Getting started in Forex trading and understanding the terminology can be difficult. As one of the world’s largest markets, it is essential to understand how it works. Whether you’re an experienced trader or just starting, here are some terms you need to know:
The spot price of a currency pair refers to the current market price quoted by brokers for the immediate delivery of two currencies against each other. The spot forex rates can be used to benchmark all other trades involving the same currencies. Some of these include futures contracts and options which involve different types of risk and reward profiles.
A pip is the smallest amount that a financial instrument (e.g., stock) can move up or down on any trade; it is also widely known as a “point.” The value of one pip can vary. For example, the value of USD/JPY currency pair one pip = 100ths of a yen or 0.01 yen, while EUR/USD 1 pip = 100 cents.
A good-till-cancelled order or open order is an order that remains valid until you cancel it yourself or the market price fills it. An example of this would be if you want to buy EUR/USD at 1.1500 and set your stop loss (SL) to 1.1050; this will remain in place until either your SL is hit, you cancel the order yourself, or the pair hits your target (in this case buying price of EUR/USD at 1.1500).
A limit order is to buy/sell at a specified price or better once the price reaches the level you specify. It will only ever be executed when the market reaches that price. An example would be if you wanted to buy ten lots of USD/JPY at 102.50 with your SL set to 100 & TP set to 107; this will only execute once USD/JPY hits 102.50 and will remain in place until either SL is hit, TPs are reached, or you cancel it yourself.
A stop-loss order or a “stop-market” order is an instruction to sell a currency pair should its value decrease below a specific price or sell a stock should it decrease below its market value. A stop-loss order guarantees that your loss will be minimized when the asset price reaches the stop level.
An example would be if you wanted to buy ten lots of USD/JPY at 102.50 and set your SL to 100; this will only execute once USD/JPY hits 102.50 and will remain in place until either your SL is hit or TPs is reached (in this case selling price of EUR/USD at 1.1500).

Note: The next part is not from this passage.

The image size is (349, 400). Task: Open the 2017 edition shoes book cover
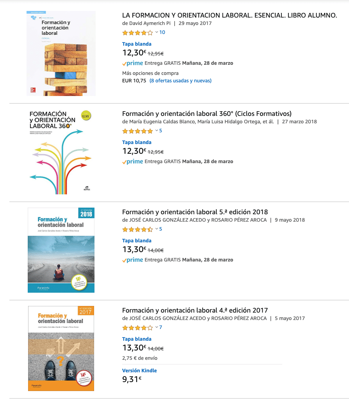tap(61, 348)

A take-profit order is an instruction given by a trader to sell a financial instrument when it has traded above a specific price, for instance, to increase their profit margin on the trade. The take-profit target acts as a point of control for the trade.
An example would be if you bought ten lots of EUR/USD at 1.1500 with your TP set to 1.1550; this will only execute once EUR/USD hits 1.1500 and will remain in place until either TPs are reached or SL is hit (in this case selling price of USD/JPY at 102.50).
Understanding the different components of forex trading is very important for beginners, as it helps to have a general knowledge of what is being bought or sold. Learning how to read charts can also be helpful to see these moves occurring within the market.
Overall, forex trading is an ever-changing sector that requires all participants to keep abreast of new developments. By becoming acquainted with terms used by brokers and traders, you will have greater confidence when executing trades or deciding on your strategy.